Senior bar at Grafton means the same old cocktail routines with a few more familiar faces. Senior bar at Club
By A. A. Showalter

Senior bar at Grafton means the same old cocktail routines with a few more familiar faces. Senior bar at Club Café, a popular Boston gay bar, means the same old techno gyrations with a lot fewer familiar faces.

On the last Wednesday in April, the class of 2003 inaugurated “gay senior bar,” an event co-sponsored by the senior class committee and BOND, a social group for, according to the group’s website, the non-exclusively-heterosexual members of the Harvard community.

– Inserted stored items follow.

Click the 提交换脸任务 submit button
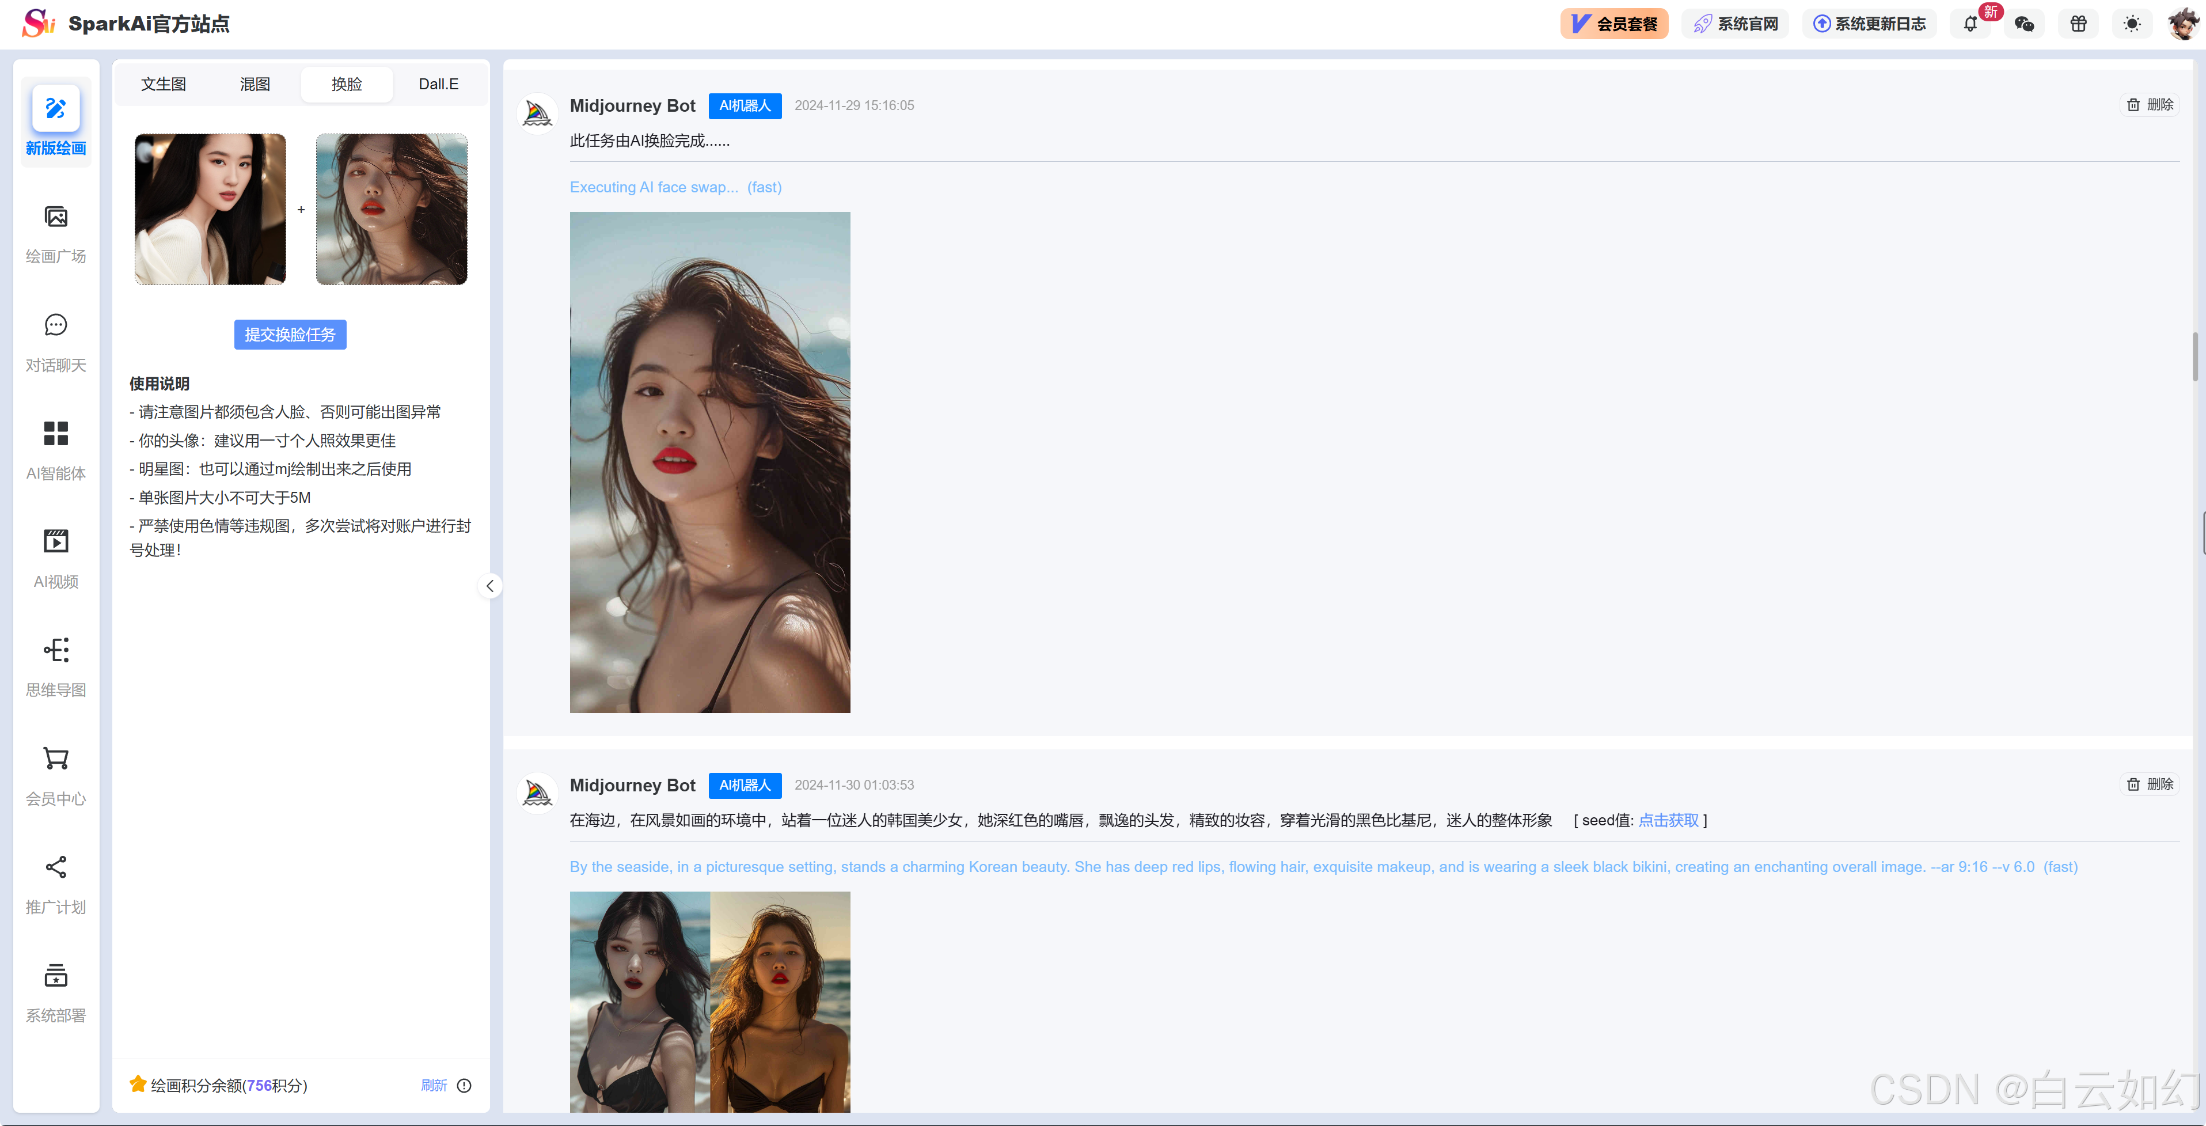The image size is (2206, 1126). [290, 335]
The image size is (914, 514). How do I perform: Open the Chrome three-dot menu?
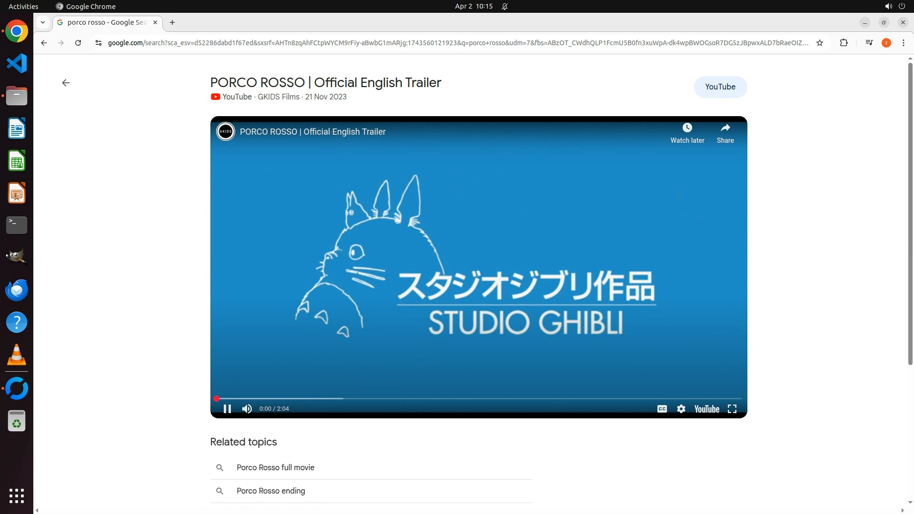pyautogui.click(x=903, y=43)
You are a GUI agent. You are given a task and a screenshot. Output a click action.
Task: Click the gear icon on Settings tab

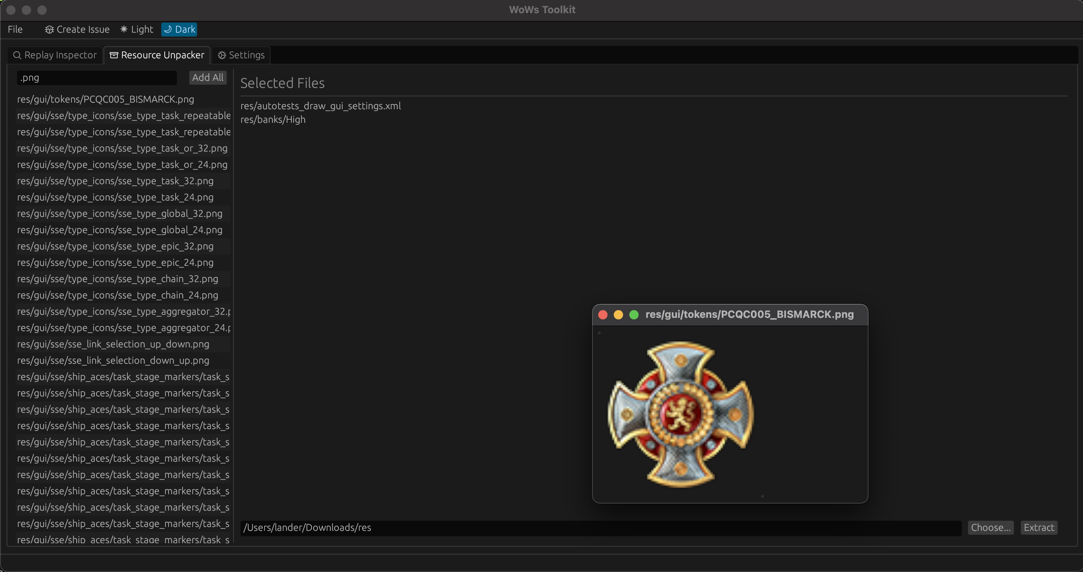222,55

BOND co-chair Justin Ocean ’03 came up with the idea and worked with senior bar coordinator Brian J. Hayes ’03 to organize the evening. Hayes says that the senior class committee thought Ocean’s suggestion would help diversify the traditional senior bar lineup. “The senior class committee is very receptive to what people in the class want to see,” he says. “Club Café seemed like a good choice.”

Despite this support from the senior class committee, the crowd at Club Café was perhaps a little too exclusively non-exclusive. Though the event was advertised through the senior bar and BOND e-mail lists, relatively few people made the trek into Boston. “It was a pretty low turnout, maybe 10 to 15 people,” says Lee-Sean Huang ’03, who attended the event. “But for the people that went, I think it was a chill time. I had fun.”

“The turnout was a little disappointing, though I think those that were there liked it,” Ocean writes in an e-mail. “Not too many people came outside of the usual queer crowd that goes out. I would have hoped for more straight people to be there as I thought it to be an event for people who had never been to a gay bar to go and see what it was like.” The event was advertised as “gay senior bar” to the e-mail lists, which Ocean believes may be the reason for the low heterosexual turnout. “I think people misunderstood and thought of it as a gay-only event,” he speculates.

New BOND co-chairs Michael J. Chiappa ’05 and Patrick S. Kelley ’05 hope to co-sponsor an event with senior bar next year, but want to change the way it is advertised.

“We would like to see senior bar happen again at Club Café next year,” Chiappa says. “But with less emphasis on the fact that it’s a gay bar. We wouldn’t call it gay senior bar, which is what it was called this year. It would just be a bar where gay people happen to be.”